Operator: Thank you. One moment for questions. Our next question comes from Eric Sheridan with Goldman Sachs. You may proceed.
Eric Sheridan: Thanks so much for taking the questions, maybe two if I could. In terms of FAS, has there anything you’ve learned so far on the subscription side that we might see you extend out subscription options into other connected fitness hardware products over time? I’m thinking around, elements of relaunching, Tread and trying to come back to market with that with maybe a new messaging. That would be number one. And then I just want to make sure we understand the messages on the app strategy and what you’re seeing. In terms of applying marketing dollars and ROI, how would you characterize the success you’ve had in terms of the free tier of the application layer versus the paid tier and elements of how the conversion funnel continues to sort of evolve for the application strategy? Thanks so much.
Barry McCarthy: Let me jump in on FAS and I’ll say a few words about app strategy and then ask Leslie to join. And I think it’s unlikely that we will extend FAS at least to treads and treadmills because that installation is more complex than bike. Is it possible that we might extend it to row possibly, but it’s still quite early in the life cycle of that product and I think we have more to learn before we would consider doing that. So I think that — and then lastly, I would say, we have our hands full with the growth opportunity that FAS currently presents at 90 plus percent year-over-year and having just opened up Germany where it right out of the box, very small numbers, but right out of the box going really fast, much faster than we were forecasting.

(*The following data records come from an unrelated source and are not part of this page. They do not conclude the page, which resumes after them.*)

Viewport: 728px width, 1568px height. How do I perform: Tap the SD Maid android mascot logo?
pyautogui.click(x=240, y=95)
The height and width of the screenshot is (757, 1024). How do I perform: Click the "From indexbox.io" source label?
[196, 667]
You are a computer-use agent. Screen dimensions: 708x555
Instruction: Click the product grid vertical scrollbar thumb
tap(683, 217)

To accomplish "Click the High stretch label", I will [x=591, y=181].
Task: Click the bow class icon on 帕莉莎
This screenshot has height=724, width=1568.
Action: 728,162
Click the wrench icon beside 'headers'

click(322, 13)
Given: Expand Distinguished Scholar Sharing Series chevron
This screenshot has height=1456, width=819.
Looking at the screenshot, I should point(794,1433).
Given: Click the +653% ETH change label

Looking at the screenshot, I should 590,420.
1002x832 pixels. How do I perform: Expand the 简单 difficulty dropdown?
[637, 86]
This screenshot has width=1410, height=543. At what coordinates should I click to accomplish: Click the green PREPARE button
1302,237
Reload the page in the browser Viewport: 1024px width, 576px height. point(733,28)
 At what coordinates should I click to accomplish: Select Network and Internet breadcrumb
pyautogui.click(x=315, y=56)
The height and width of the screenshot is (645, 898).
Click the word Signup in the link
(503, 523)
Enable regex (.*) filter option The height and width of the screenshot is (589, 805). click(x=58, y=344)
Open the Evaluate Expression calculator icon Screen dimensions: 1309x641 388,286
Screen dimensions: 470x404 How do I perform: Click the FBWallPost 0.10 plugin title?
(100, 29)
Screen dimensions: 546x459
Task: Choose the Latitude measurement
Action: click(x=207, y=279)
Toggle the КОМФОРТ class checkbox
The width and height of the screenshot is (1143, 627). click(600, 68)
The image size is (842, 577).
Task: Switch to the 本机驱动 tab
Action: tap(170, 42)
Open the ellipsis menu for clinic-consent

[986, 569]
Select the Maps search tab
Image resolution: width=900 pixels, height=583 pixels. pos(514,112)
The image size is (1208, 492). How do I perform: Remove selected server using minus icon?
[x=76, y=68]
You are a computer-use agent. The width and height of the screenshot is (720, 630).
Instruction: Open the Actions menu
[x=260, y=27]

So there’s plenty for us to chew on FAS with just the current business model, I think is the macro point. As it relates to the app strategy, the marketing team was enormously successful in driving huge volumes into free. We were not successful at seeing conversion of those free into the paid funnel, which is why we pivoted in the quarter back to focusing on the paid app and the on ramp there is free trial and there we have had terrific success. And we’re seeing higher price points. Then, we were forecast to significantly higher take rates of the app plus, so that 24 bucks and then we were — and we were expecting a heavier mix of the 1299.
Leslie Berland: Yes. And I’ll just jump in a little bit to provide context on the strategy and some of the interesting data points that we saw. So again, the goal, including the app is to energize our core member base and to attract new and under penetrated demographic that has historically not been, as I said, as penetrated for Peloton and app gave us an amazing opportunity in the free app message gave us an amazing opportunity when we rebranded the company and relaunch the brand. What we thought to Barry’s point was obviously a massive volume of downloads. And what’s interesting about that tied to the objective is we brought in new demographics. So we brought in lots of people who represented what you would consider our core member base, but you saw movement and significant uptake both in free and paid for demos including men Gen Z plus and others.